皇帝と顔を毎日あわせることで、皇帝と国への忠義を一層高める、言うなれば儀式の一つであった。
原則は全員参加で、皇太子の央晧すら臣下と同じ立ち位置で挨拶をしているのだが、楊武は今まで一度も出ていない。
太子中庶子と言う皇太子の側近の一人に選ばれて早半年以上。楊武はすっかり昼夜逆転した生活を送っていた。
央晧は下手に顔を知られることもないので、気にしていなかったが、誰も咎めてこないことをいいことに楊武は謁見をすっぽかし続けていた。
「まあ、それについて、今は言及しないでおく」
固まる楊武の様子に、片目を閉じてため息をつく。これではどちらが年上かわからない状況だ。
仕切り直しと言わんばかりに、央晧は机に広げられた拓本へ身を乗り出した。
「これは先日宝物殿に届いた例の青銅器の拓本です」
「ああ、一昨日、余が申請を出した……」
「はい。おかげ様でどうやら一番乗りだったようです」
楊武は央晧の方へと身体を向きなおし、ありがとうございました、と礼を深くこうべを垂れた。
邪な感情が一切含まれていない謝辞に、未だ慣れない央晧は、どう返答しようかと考えていると、楊武が顔を上げ、気まずそうに話し始めた。
「それでですね……。実はこれ、自分が最後にとった拓本なのですが、昨日あまりに疲弊していて最後は全く銘文を読まないままとっておりまして……昨日の夜、目を通したのですが……」
「それで?」
「ご報告が半日遅くなりましたこと、お詫び申し上げます」
そう言うなり、楊武はもう一度項垂れる。
一方、央晧は、報告が半日遅れたぐらいでなぜそこまで落胆しているのかがわからず、首をかしげていた。
「別に半日ぐらい遅れたって問題なかろう?」
「いえ、これは可及的速やかに事実をお教えしたい案件なんです!」
楊武が勢いよく上げ、央晧に食い下がる。
「その理由がこれです」
落胆していた様子は既になく、身を乗り出して二段に分かれていた銘文の前半を指さした。
「此処から、此処まで。歴代寛王の名前が並んでいます」
「!」
「そしてこの刻まれた寛王は、文王から穆王……。
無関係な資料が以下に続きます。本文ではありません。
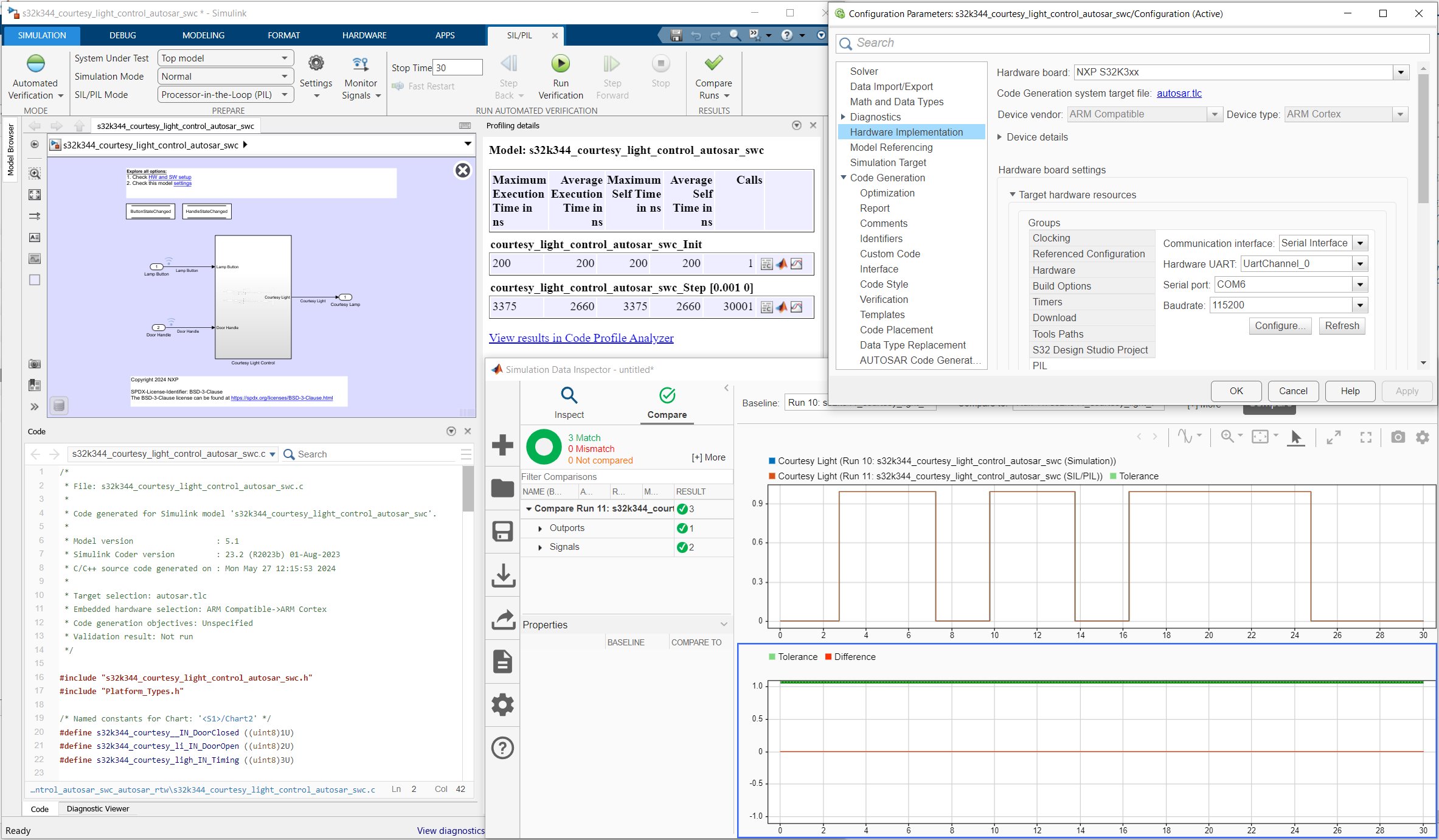Take a model screenshot with the camera icon

[35, 364]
つまり前寛の王なんです」
驚きのあまり、楊武と青銅器を見比べる央晧を横目に、楊武は熱弁を続ける。
「今まで発見された寛代の青銅器は、大半が後寛代に作られたもので、実は前寛の青銅器は少ないんです。
なので『史誌』の言う歴代寛王の系譜を正しいと裏付けできず、作者が偽装した可能性すらあると言われていました」
今まで幾度となく孫師父や、他の指導係からも、寛は「理想の王朝」であり、寛王は「優れた王」であると言われ続けていた。央晧は、彼らが実在すると疑ってやまなかった。
「師父も国史編纂を始めてからは『史誌』の信ぴょう性と言うのを疑っておられましたし、これは先人の研究でも既に言及されています。
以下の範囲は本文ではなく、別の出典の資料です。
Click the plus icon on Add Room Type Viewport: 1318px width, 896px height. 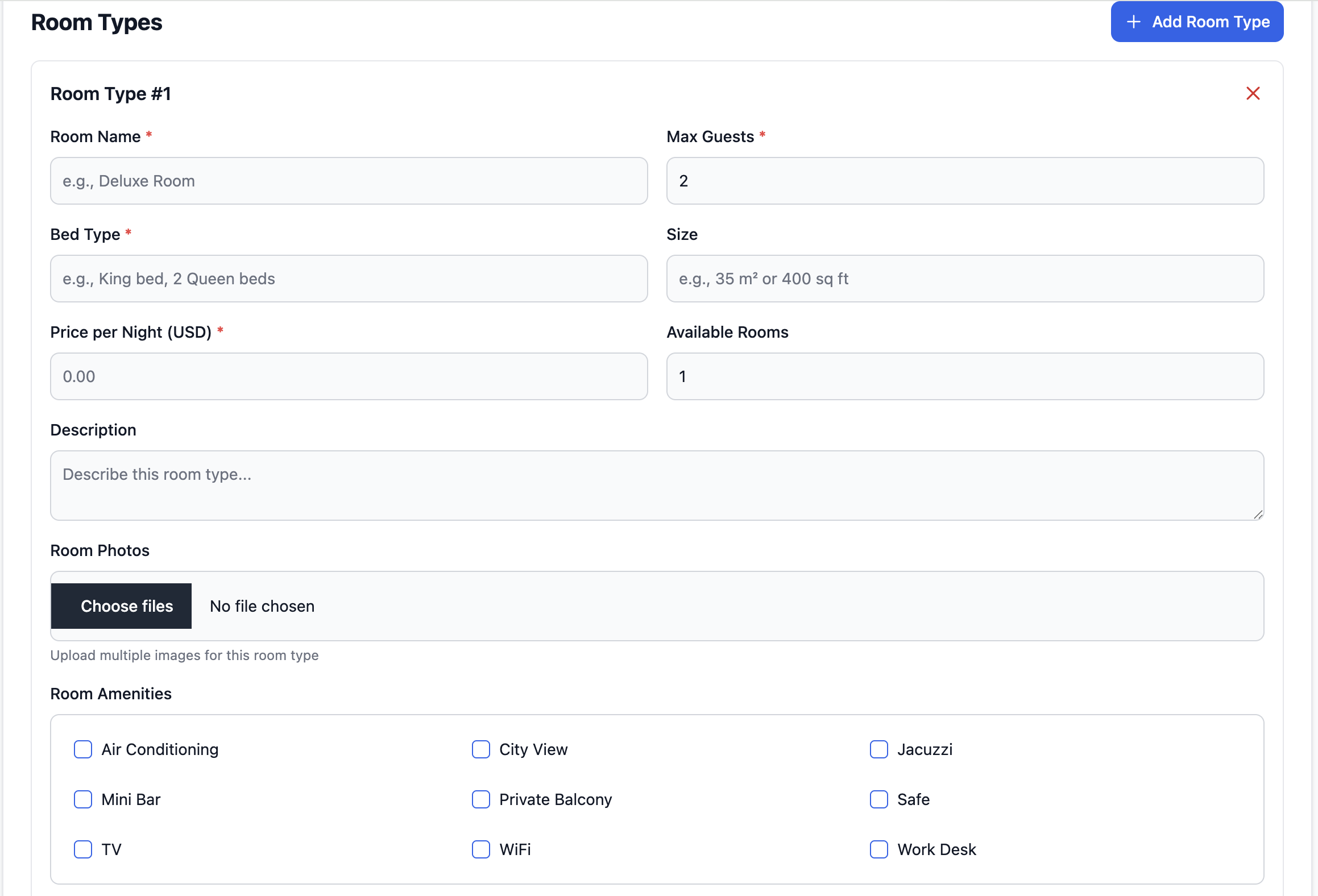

神代の話なんかはわかりやすいのではないでしょうか。にわかには信じがたい逸話が多いと言いますか……」
違和感はあっても疑ったこともなかった『史誌』への疑問をぶつけられ、央晧は言葉を発せなかった。ただ、楊武の口が開くのを待っていた。
「これは極論ですが、前寛と言う時代そのものが虚構である可能性は大いにあると拙も思っていました」
口を開いたまま驚きを隠せない央晧をそのままに、楊武はまくし立てて話を続ける。
「後寛はともかく、遷都する以前の寛は幻の王朝でした。何せ史料が『史誌』しかほぼなかったので。
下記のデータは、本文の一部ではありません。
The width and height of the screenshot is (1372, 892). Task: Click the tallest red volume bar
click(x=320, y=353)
ですが、この青銅器の銘文によって証明されたと言っても過言ではないんです! 全員ではないにしろ、武王から順に系譜が続くとわかっただけでも大収穫です! しかも出土場所も前寛の首都近くですし……。
いやぁ、そう思うと『史誌』はすごいなあ……」
もはや眼中に央晧が見えていないのか、楊武は一人つらつらとこの拓本の価値と『史誌』の正確性を述べ続けた。
途中までは央晧も真剣に話を聞いていたのだが、途中から歴史的発見の興奮よりも、与えられる情報量の多さにこめかみを押さえた。
大発見なのはよくわかったが、朝一の、それも頭が働ききっていない時間に洪水のように押し寄せてくる楊武の解説。
これが以前、博文の言っていた竹簡の発見で興奮しきっていた楊武か……、と央晧は顔を顰めた。
「……それで、何故そんな大発見を余一人に伝えた?」
一向に終わりそうにない話を、央晧が無理矢理収束させる。
楊武は央晧の問いにぽかんと口を開け、少しだけ考える素振りをしていた。
「えっと……。な、なんででしょうか?」
「は?」
思わぬ回答に央晧も間抜けな声をあげる。
「伝えるのが遅くなったことを謝らないと、って気持ちでいっぱいだったんですが、予想以上に太子が真剣に聞いてくださったのでうれしくなって……。つい、たくさん語ってしまいました」
楊武は照れた様子で後頭部を掻くと、瘤に当たったのか「痛っ」と一人戯れている。
央晧と言えば、嬉しいような、恥ずかしいような、複雑な思いが胸中を渦巻いていた。
途中までは確かに真剣に聞き入っていた。
たった一日で解読し終えた頭脳も、国の教本とも言われる書物を疑う思考力も自身には無い。そのうえ、確証を得ると素直に教本の優良さを称賛する柔軟さも備えている。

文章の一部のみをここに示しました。